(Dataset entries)
—————

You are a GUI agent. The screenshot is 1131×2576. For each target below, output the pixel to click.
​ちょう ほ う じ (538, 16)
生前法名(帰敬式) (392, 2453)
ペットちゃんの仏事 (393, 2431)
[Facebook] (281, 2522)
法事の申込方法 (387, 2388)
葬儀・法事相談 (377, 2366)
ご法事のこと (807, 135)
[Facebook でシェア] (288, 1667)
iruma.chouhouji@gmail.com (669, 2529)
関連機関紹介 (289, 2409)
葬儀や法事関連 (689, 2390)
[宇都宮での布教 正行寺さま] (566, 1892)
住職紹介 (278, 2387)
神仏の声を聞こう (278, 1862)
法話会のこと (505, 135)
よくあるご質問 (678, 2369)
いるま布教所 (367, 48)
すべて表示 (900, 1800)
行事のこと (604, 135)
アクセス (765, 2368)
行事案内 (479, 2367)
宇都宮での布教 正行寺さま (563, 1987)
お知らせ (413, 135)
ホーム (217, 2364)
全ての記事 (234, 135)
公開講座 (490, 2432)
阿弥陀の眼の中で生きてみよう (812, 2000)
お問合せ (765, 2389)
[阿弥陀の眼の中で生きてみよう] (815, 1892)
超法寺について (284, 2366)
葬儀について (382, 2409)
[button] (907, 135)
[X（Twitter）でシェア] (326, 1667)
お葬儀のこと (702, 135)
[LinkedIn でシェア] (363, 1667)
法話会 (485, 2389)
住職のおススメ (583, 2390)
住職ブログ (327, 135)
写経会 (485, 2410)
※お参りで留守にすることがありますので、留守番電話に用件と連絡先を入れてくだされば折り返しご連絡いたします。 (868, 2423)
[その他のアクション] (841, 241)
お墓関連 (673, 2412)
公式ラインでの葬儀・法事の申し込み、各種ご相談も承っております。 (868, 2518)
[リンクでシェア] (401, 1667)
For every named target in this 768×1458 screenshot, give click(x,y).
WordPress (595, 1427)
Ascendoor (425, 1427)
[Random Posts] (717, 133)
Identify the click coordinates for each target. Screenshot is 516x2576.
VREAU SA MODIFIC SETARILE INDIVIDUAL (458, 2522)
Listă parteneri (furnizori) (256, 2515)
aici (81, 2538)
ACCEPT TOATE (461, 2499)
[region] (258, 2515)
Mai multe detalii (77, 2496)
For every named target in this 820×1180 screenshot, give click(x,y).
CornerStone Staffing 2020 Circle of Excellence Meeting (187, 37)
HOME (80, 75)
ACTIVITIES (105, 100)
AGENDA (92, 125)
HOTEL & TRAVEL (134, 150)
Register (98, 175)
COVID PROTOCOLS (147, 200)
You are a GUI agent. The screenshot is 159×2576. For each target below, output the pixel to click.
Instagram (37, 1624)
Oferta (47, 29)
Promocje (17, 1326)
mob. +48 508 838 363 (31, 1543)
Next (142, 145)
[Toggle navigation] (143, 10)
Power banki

—————

A copy of each line above that holds the word "every" is the expected answer.

For every named target in this 768×1458 screenshot, give click(x,y).
For every named target in this 820×1180 screenshot, give click(x,y).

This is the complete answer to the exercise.